Exercise brief:
Leave out every picture, and output exactly the lines from the line containing "Given: Select the model code 5BD-DA17V" through the last line of the data.
----------------
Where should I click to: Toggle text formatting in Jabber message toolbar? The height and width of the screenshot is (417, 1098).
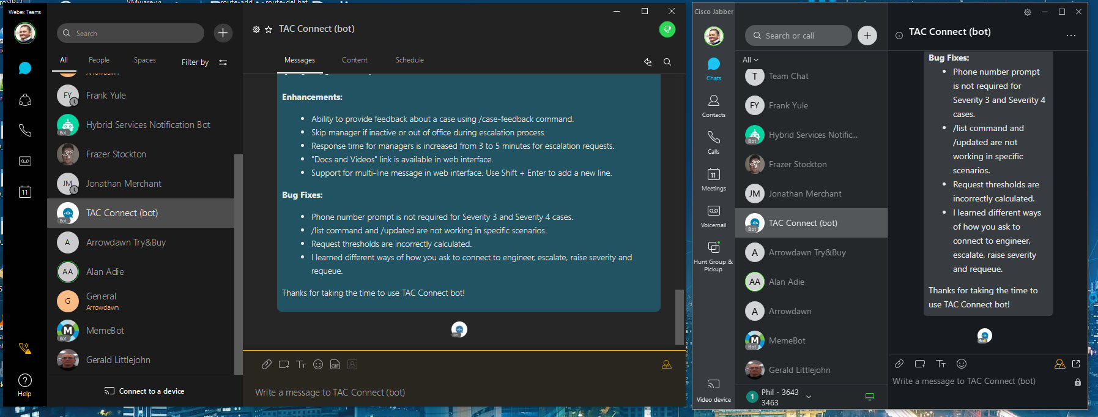pos(941,364)
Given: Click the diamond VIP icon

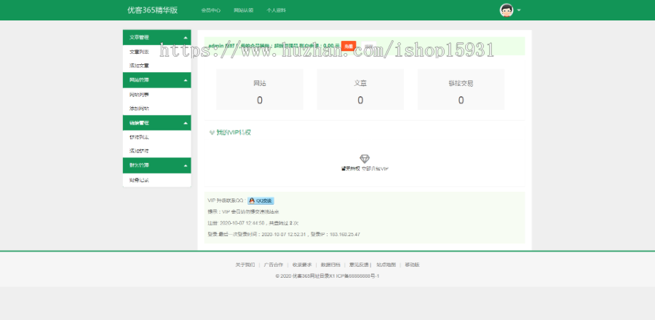Looking at the screenshot, I should click(x=365, y=158).
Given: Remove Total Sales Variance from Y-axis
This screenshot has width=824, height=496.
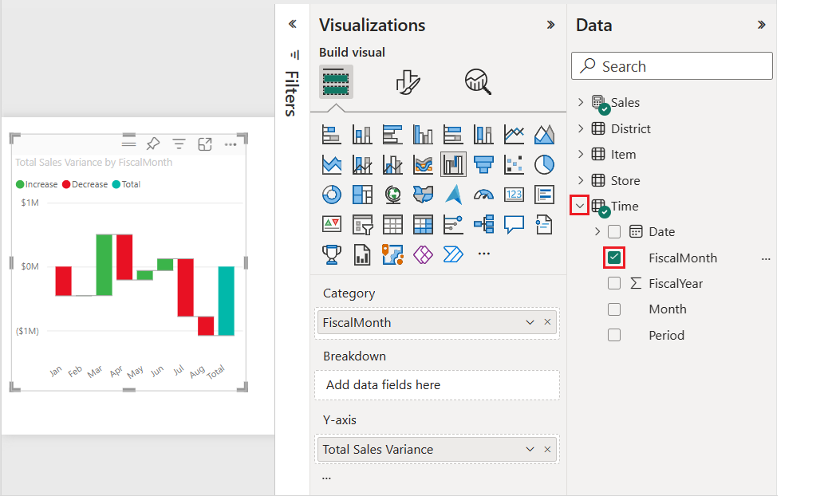Looking at the screenshot, I should tap(548, 450).
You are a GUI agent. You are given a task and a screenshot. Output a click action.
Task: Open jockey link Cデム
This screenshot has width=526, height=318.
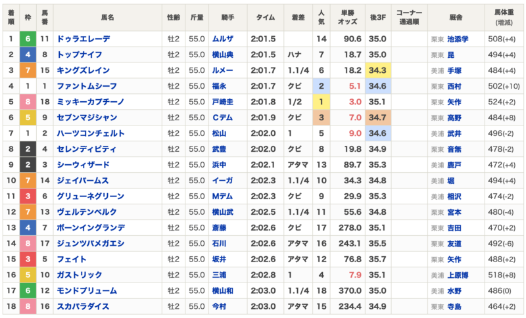222,118
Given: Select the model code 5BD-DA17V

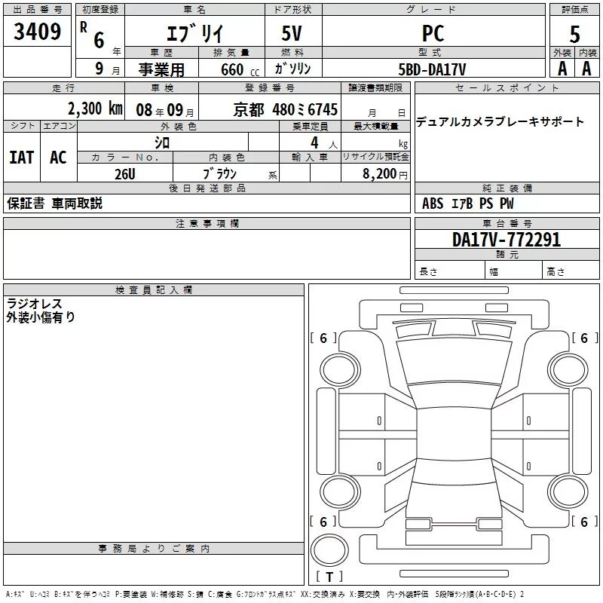Looking at the screenshot, I should (432, 69).
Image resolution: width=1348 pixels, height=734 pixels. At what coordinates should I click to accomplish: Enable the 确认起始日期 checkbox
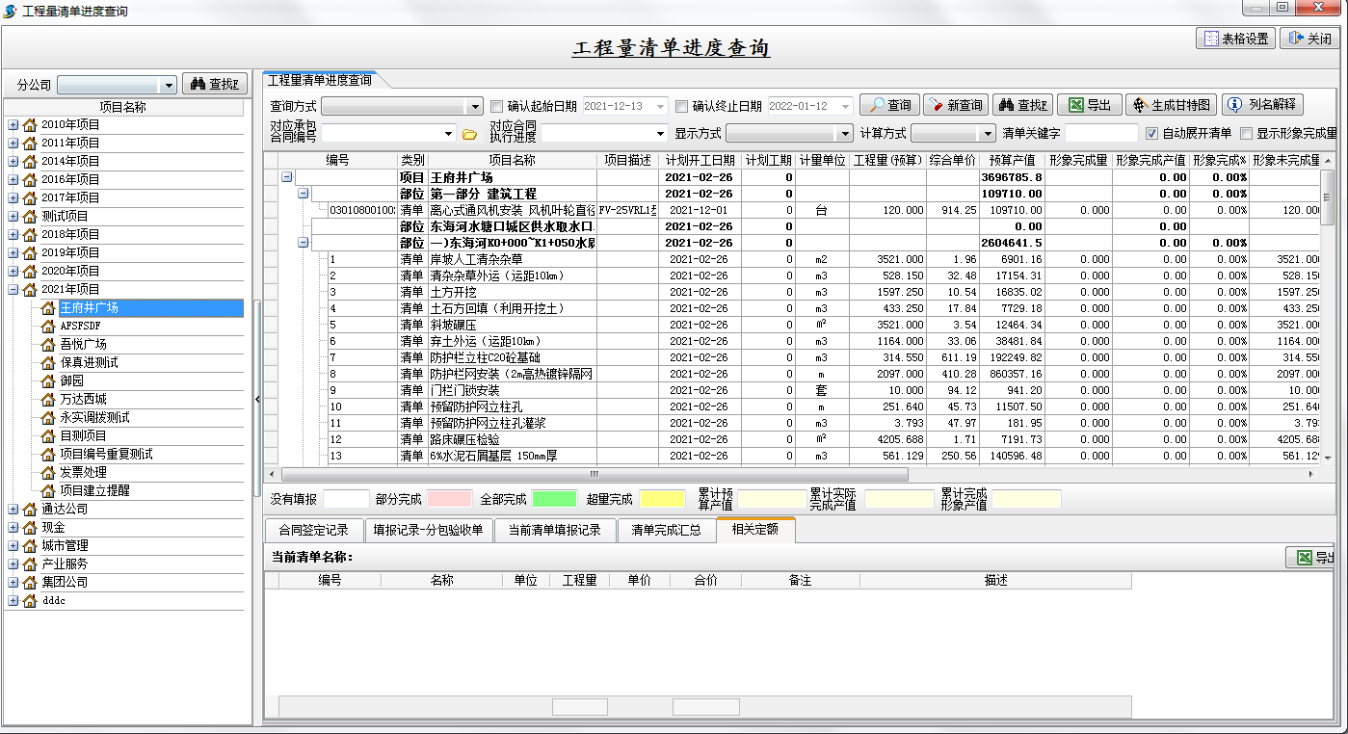click(x=497, y=104)
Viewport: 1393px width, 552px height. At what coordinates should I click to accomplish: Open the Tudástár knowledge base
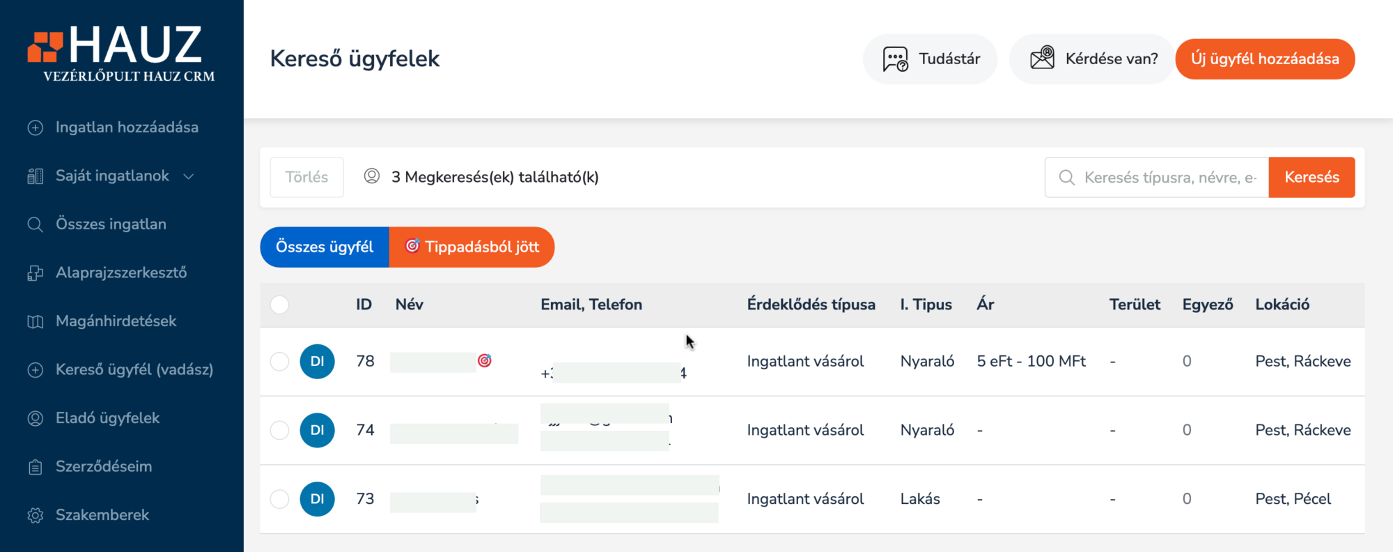tap(931, 59)
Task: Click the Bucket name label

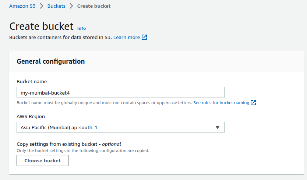Action: [x=32, y=81]
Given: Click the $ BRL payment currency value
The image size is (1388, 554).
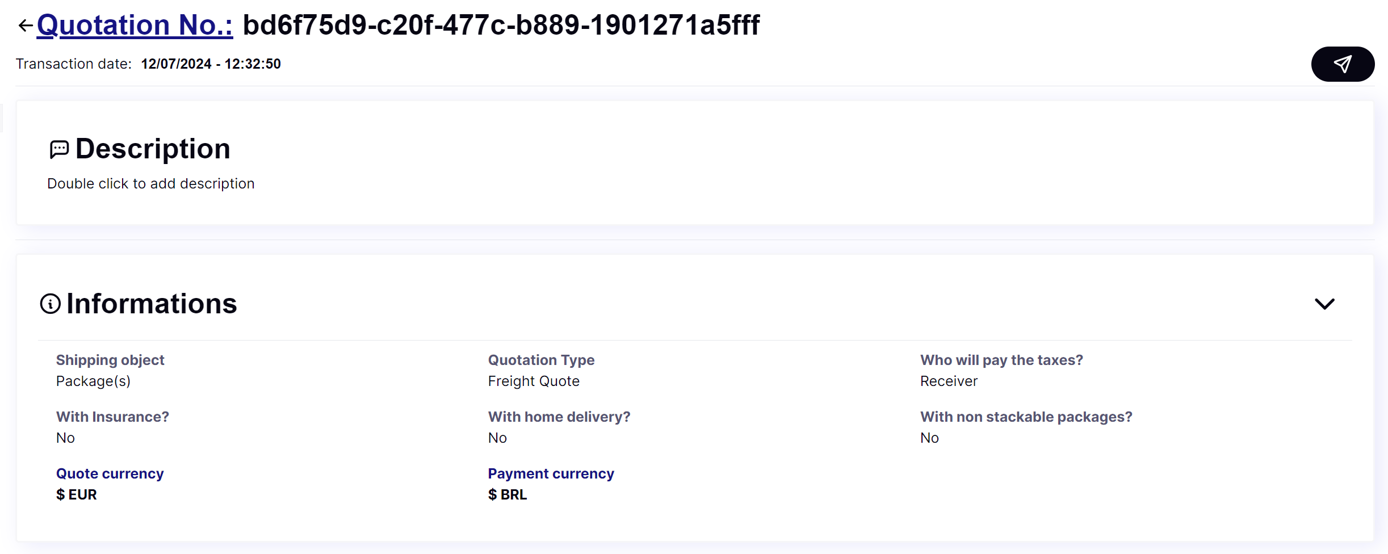Looking at the screenshot, I should (x=508, y=494).
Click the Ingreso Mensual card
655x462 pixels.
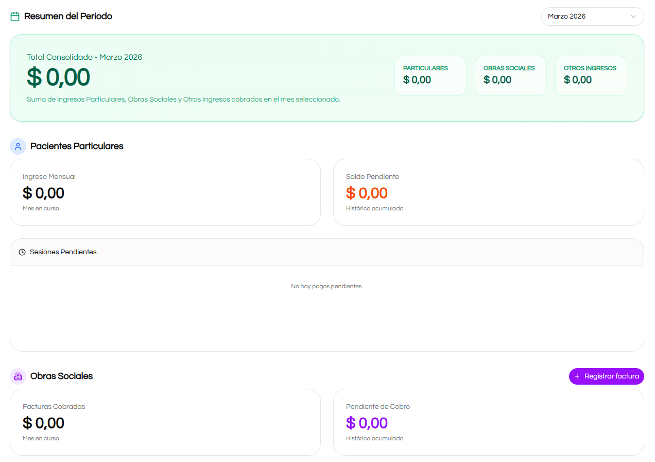coord(165,192)
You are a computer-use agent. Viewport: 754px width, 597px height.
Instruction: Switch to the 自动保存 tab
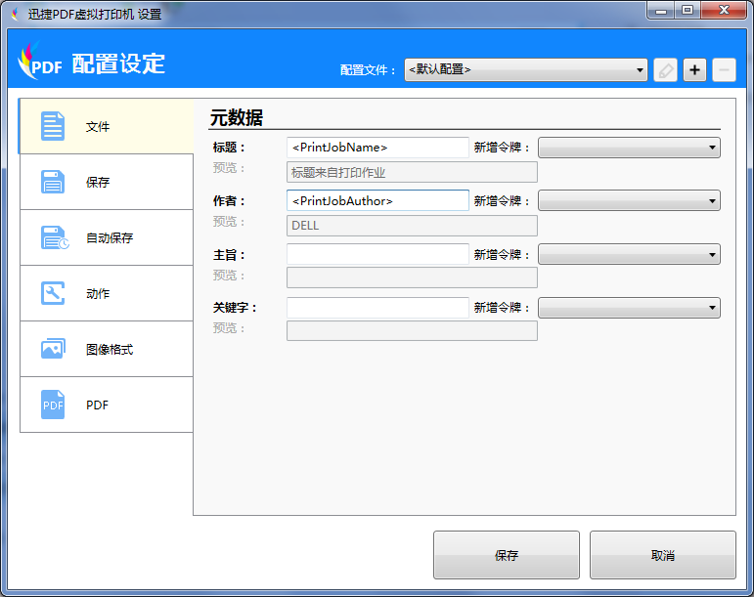coord(109,237)
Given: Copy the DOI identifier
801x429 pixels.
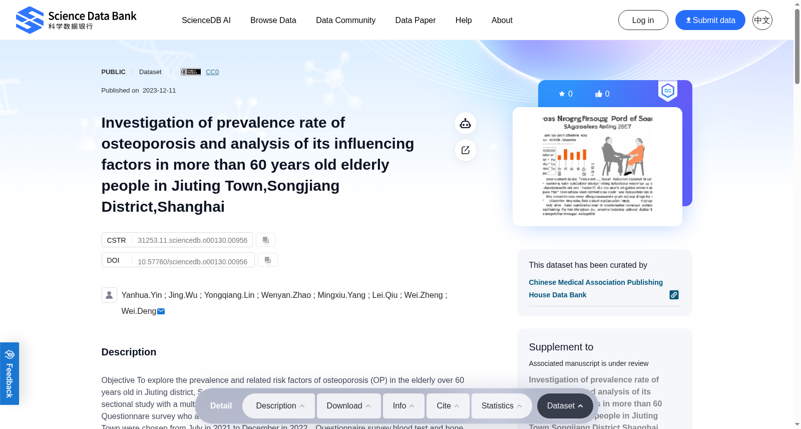Looking at the screenshot, I should pos(268,260).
----------------
Task output:
Given: Select the model code 5BD-DA17V

Looking at the screenshot, I should (432, 69).
Image resolution: width=1348 pixels, height=734 pixels. At what coordinates should I click to accomplish: Enable the 确认起始日期 checkbox
click(x=497, y=104)
Viewport: 1393px width, 552px height. At what coordinates should I click to accomplish: Open the Tudástár knowledge base
tap(931, 59)
Task: Click the Bucket name label

Action: [x=32, y=81]
Given: Click the $ BRL payment currency value
The image size is (1388, 554).
Looking at the screenshot, I should (x=508, y=494).
Click the Ingreso Mensual card
655x462 pixels.
coord(165,192)
You are a computer-use agent. Viewport: 754px width, 597px height.
Instruction: Switch to the 自动保存 tab
coord(109,237)
Given: Copy the DOI identifier
801x429 pixels.
Looking at the screenshot, I should pos(268,260).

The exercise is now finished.